翌日、歩志道に食堂へ誘われて家を出た。授業もないし、別にものすごく会いたいわけではなかったけれど、一人でいるのが嫌で大学へと走った。こんなとき、近くに住んでいてよかったと思う。
「そういえばリンちゃん、ゼミどこにしたの?」
「ん、黒木ゼミ」
「……ええ、ブラッキー?」
 歩志道が酢豚のパイナップルを避けながら言い、そういえばそんなあだ名だったなと竜胆は思った。
 黒木は四十代後半の男性教員。寡黙でかっこいいと言う渋い女子もいるが、一部の学生からはブラッキーと言われている。目が座っているのだ。それに子ども嫌いという噂もある。

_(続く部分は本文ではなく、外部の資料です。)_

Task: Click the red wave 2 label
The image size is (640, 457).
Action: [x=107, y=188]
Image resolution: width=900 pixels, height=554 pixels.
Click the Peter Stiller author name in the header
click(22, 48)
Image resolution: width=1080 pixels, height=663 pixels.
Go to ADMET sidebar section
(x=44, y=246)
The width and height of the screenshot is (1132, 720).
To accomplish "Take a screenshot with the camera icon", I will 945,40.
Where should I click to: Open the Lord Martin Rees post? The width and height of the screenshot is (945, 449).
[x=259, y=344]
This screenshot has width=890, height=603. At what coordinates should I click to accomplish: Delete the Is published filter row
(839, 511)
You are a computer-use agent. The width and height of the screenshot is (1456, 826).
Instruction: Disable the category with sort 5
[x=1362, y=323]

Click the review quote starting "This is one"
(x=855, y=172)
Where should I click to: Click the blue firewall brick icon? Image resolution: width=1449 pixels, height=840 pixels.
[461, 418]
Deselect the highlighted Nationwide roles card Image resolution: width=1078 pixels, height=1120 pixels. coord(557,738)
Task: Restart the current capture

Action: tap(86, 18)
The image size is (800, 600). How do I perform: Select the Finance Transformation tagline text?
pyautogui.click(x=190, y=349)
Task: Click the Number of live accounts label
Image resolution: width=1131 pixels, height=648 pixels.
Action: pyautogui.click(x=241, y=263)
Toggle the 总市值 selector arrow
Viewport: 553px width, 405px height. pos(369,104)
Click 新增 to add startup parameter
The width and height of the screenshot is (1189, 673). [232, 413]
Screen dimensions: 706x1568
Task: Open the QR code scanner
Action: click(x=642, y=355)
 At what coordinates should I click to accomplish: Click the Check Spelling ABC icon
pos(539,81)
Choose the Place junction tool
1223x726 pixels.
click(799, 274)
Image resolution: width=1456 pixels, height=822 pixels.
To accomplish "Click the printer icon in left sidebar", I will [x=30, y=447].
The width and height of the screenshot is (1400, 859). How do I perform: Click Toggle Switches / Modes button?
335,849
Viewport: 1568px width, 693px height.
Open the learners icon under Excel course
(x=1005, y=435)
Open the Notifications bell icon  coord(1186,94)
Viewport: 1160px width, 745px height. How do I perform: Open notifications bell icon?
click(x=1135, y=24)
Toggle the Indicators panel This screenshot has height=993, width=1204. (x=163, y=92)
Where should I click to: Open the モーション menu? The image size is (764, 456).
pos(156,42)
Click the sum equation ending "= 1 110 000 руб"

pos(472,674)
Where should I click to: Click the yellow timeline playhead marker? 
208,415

 竜胆にもわからないと思うことはあって、特に柊一との間に感じる妙な信頼感には怪しさを拭いきれないでいた。
 そのあとも歩志道とはいろんな話で盛り上がり、大量の菓子で歓迎されたことやマイケルと馬のフィギュアの話なんかで笑った。歩志道は人と比べてツボがおかしく、笑ったとしても「ヘッヘ」と言うだけなのだが、今日は無駄に明るく笑うので気持ち悪いなと思っていると、何かあったのかと訊かれた。電話越しに元気がないのを察してくれたのかもしれない。
 この男には人に寄り添う心がある。昔は山吹屋におつかいへ行くと、おじちゃんの足元に隠れているような子だったのに。
 いつの間にこんなやさしいゴリラに……と思っていると、歩志道が言った。
「今日、夕飯食べに来てもいいよ。デザート付き」
 まるで息をするように出てくるその決まり文句は、歩志道のさりげない助け舟だ。山吹親子とは竜胆が幼稚園児のころからの付き合いなので信頼は厚い。家に帰りたくないときや冬樹が在宅の日は、勉強会やバイトを理由にしてよく山吹屋に逃げ込んだ。歩志道に母親がいない分、大勢のほうが楽しいと言って、山吹も竜胆のことを歓迎していた。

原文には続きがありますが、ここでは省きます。